▸ About this task
Where the word "computer" occurs in a line of the data, return the whole line.

▸ Supplied records
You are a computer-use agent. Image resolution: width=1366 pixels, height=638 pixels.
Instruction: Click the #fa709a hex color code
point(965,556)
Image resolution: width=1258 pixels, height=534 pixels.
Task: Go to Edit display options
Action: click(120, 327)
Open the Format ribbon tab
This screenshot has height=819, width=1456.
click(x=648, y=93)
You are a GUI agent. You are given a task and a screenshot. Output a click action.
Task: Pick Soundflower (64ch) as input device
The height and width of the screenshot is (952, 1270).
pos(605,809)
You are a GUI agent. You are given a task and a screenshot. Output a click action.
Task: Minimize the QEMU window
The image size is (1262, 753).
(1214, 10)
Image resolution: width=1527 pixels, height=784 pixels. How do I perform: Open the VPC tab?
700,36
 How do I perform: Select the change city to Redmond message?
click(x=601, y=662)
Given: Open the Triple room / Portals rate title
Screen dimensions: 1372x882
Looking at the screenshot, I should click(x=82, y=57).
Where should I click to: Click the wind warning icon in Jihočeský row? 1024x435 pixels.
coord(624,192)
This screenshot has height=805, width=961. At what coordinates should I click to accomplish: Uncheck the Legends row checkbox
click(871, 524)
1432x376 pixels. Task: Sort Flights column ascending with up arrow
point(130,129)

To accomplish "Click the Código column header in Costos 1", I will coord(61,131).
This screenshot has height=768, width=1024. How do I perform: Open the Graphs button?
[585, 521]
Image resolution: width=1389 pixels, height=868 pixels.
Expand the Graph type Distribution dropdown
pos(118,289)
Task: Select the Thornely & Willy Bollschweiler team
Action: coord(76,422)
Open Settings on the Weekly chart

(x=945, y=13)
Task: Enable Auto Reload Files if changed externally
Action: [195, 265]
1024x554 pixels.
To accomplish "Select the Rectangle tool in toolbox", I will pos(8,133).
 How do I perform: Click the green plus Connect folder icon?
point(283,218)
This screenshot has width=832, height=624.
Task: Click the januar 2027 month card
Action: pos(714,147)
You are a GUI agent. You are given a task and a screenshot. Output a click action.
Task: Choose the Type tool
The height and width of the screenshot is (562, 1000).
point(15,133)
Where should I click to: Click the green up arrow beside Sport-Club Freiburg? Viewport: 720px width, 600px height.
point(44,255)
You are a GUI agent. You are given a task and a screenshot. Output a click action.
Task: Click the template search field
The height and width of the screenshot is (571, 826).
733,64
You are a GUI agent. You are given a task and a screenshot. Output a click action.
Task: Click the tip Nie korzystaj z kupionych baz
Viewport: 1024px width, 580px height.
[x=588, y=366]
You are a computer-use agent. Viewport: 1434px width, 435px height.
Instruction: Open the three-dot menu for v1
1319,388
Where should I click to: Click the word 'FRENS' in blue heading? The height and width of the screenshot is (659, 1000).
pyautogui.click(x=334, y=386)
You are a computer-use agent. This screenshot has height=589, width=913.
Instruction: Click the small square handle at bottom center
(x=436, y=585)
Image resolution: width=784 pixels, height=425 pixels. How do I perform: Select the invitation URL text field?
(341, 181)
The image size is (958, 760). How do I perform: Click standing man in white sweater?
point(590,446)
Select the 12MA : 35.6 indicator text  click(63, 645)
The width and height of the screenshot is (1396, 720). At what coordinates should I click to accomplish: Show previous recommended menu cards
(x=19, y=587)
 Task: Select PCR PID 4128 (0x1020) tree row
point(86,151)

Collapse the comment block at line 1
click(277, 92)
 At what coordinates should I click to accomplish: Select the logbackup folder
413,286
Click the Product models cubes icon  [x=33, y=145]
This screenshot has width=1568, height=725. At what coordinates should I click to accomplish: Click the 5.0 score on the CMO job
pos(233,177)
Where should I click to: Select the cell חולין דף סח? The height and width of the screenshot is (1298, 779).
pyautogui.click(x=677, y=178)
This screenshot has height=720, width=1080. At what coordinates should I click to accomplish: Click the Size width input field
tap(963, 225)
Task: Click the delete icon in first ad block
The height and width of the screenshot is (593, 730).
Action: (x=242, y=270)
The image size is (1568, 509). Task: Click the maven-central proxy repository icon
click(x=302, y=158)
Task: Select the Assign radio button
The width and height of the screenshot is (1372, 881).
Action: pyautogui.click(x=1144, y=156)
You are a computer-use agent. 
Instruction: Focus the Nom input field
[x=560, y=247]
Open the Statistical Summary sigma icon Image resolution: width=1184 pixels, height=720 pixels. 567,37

▸ Your response
You are a computer-use agent. Image resolution: width=1366 pixels, height=638 pixels.
You are a computer-use agent. Viewport: 1434px width, 435px height.
You are a computer-use agent. This screenshot has height=589, width=913.
You are a computer-use agent. 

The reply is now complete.